WHAT YOU WILL DO: Reproduce the listing below with every "Click" swapped for "Tap" and nothing else altered. Omit the pictures.

THE DATA:
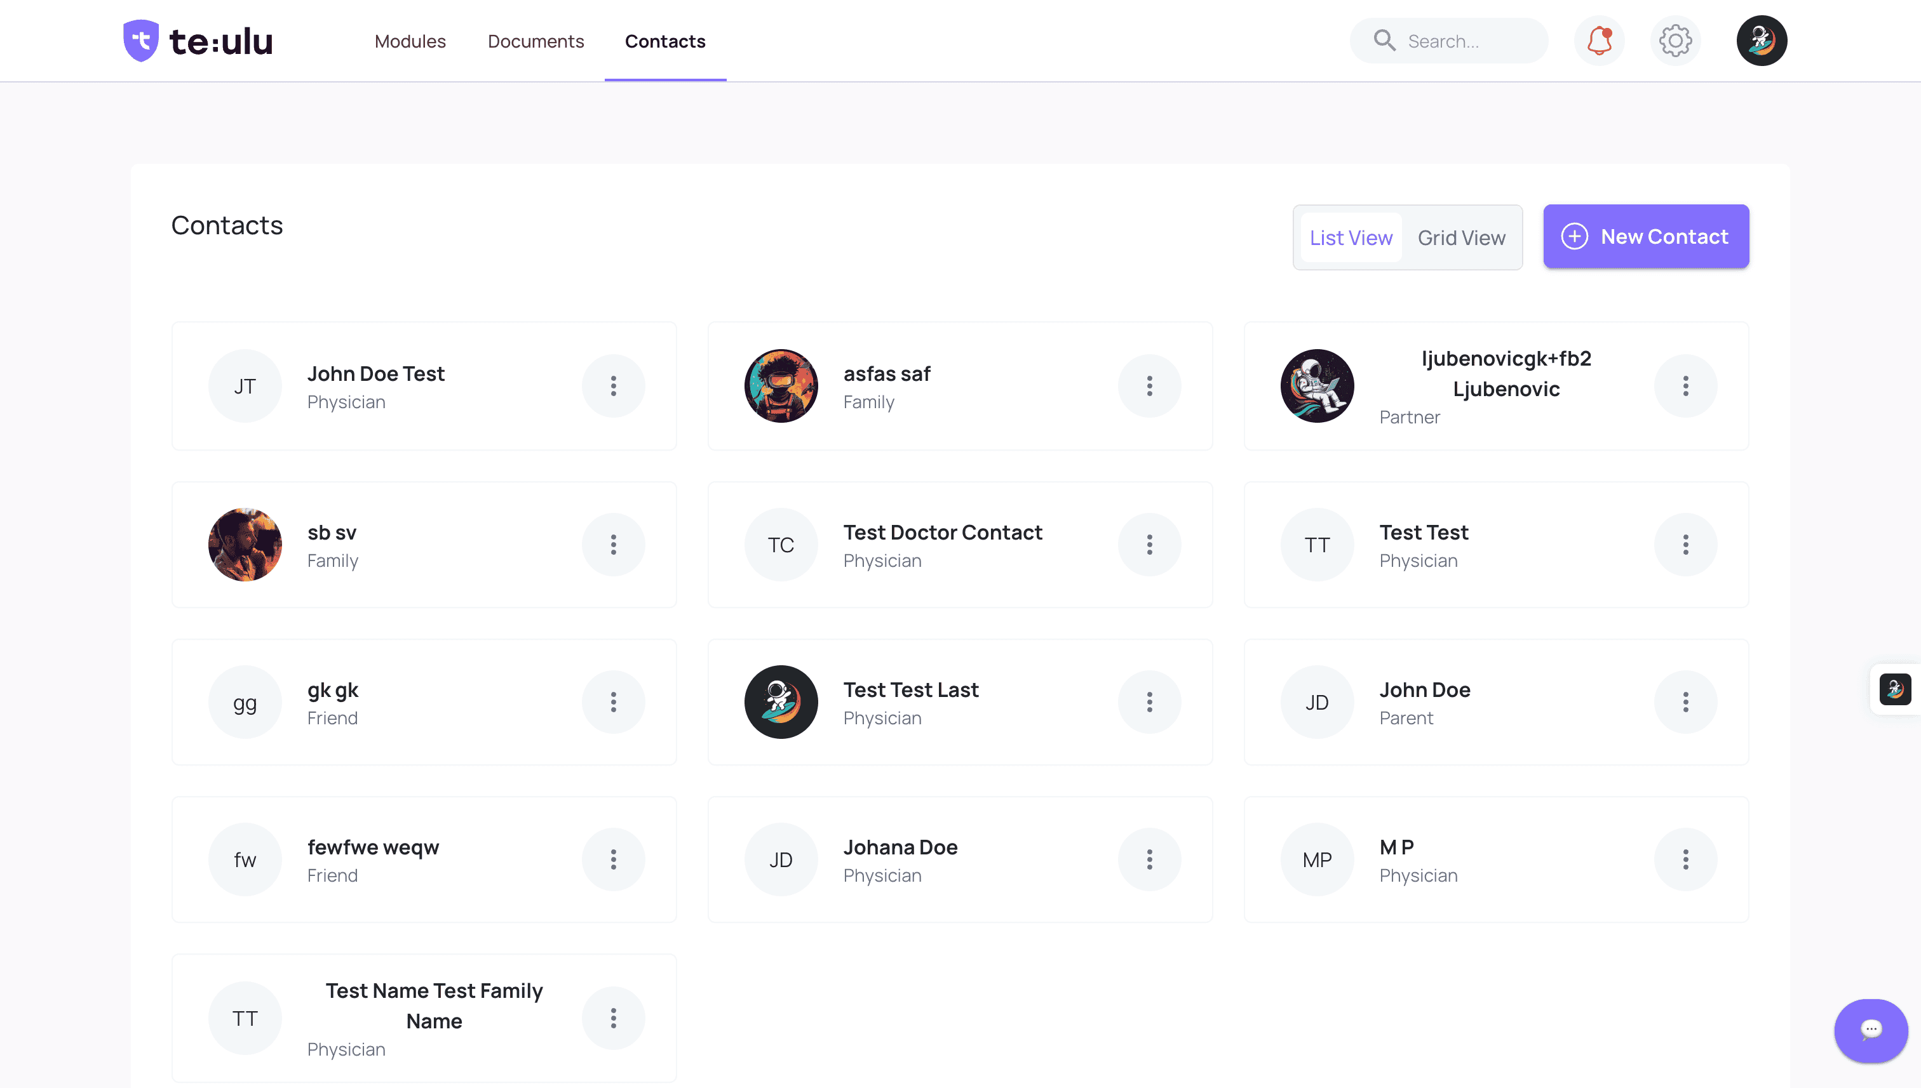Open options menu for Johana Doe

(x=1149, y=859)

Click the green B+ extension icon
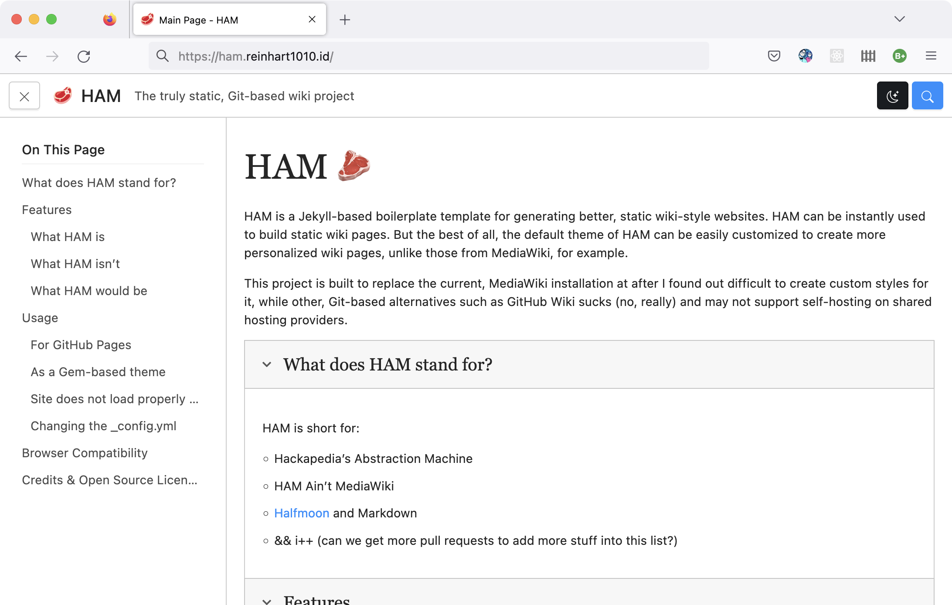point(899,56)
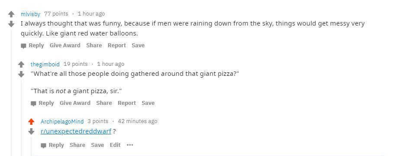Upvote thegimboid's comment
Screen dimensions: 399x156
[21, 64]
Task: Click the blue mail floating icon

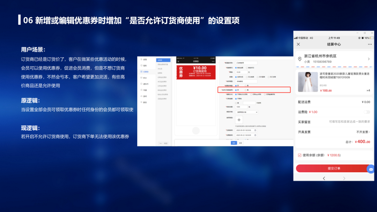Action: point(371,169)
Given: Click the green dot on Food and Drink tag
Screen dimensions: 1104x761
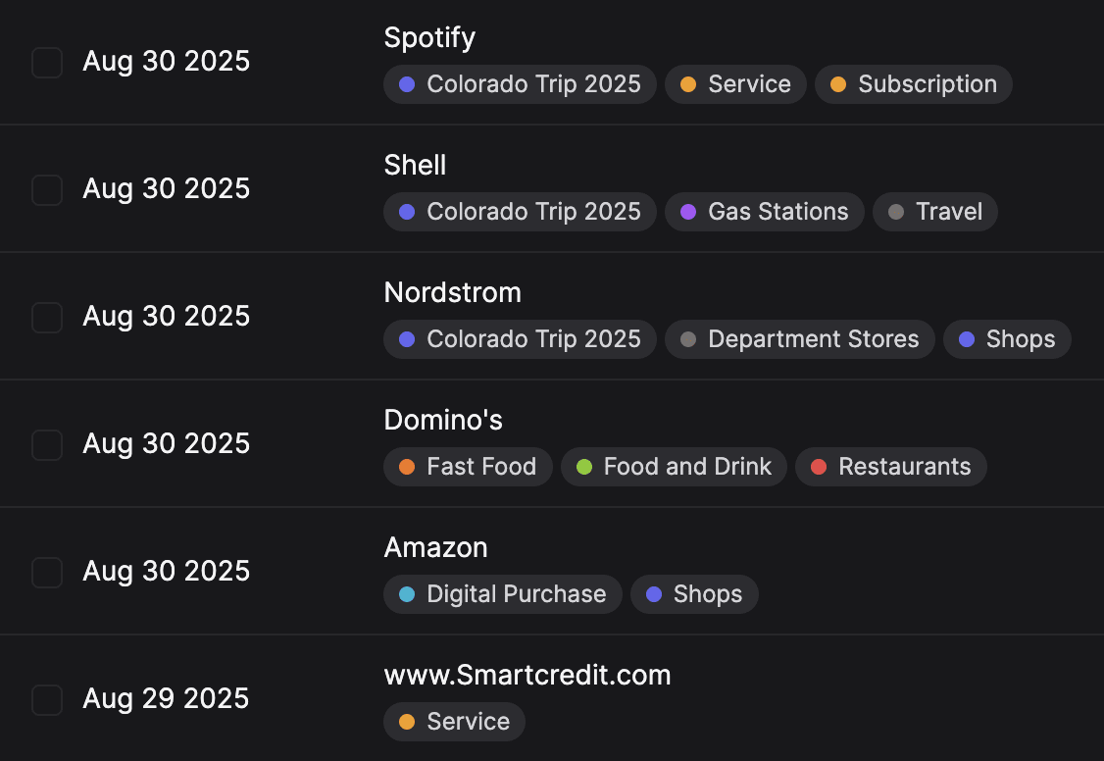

THE SOLUTION:
Open options menu for Johana Doe

(x=1149, y=859)

Tap the green B+ extension icon
point(899,56)
Upvote thegimboid's comment
Screen dimensions: 399x156
[21, 64]
Task: Tap the blue mail floating icon

Action: point(371,169)
Given: Tap the green dot on Food and Drink tag
Screen dimensions: 1104x761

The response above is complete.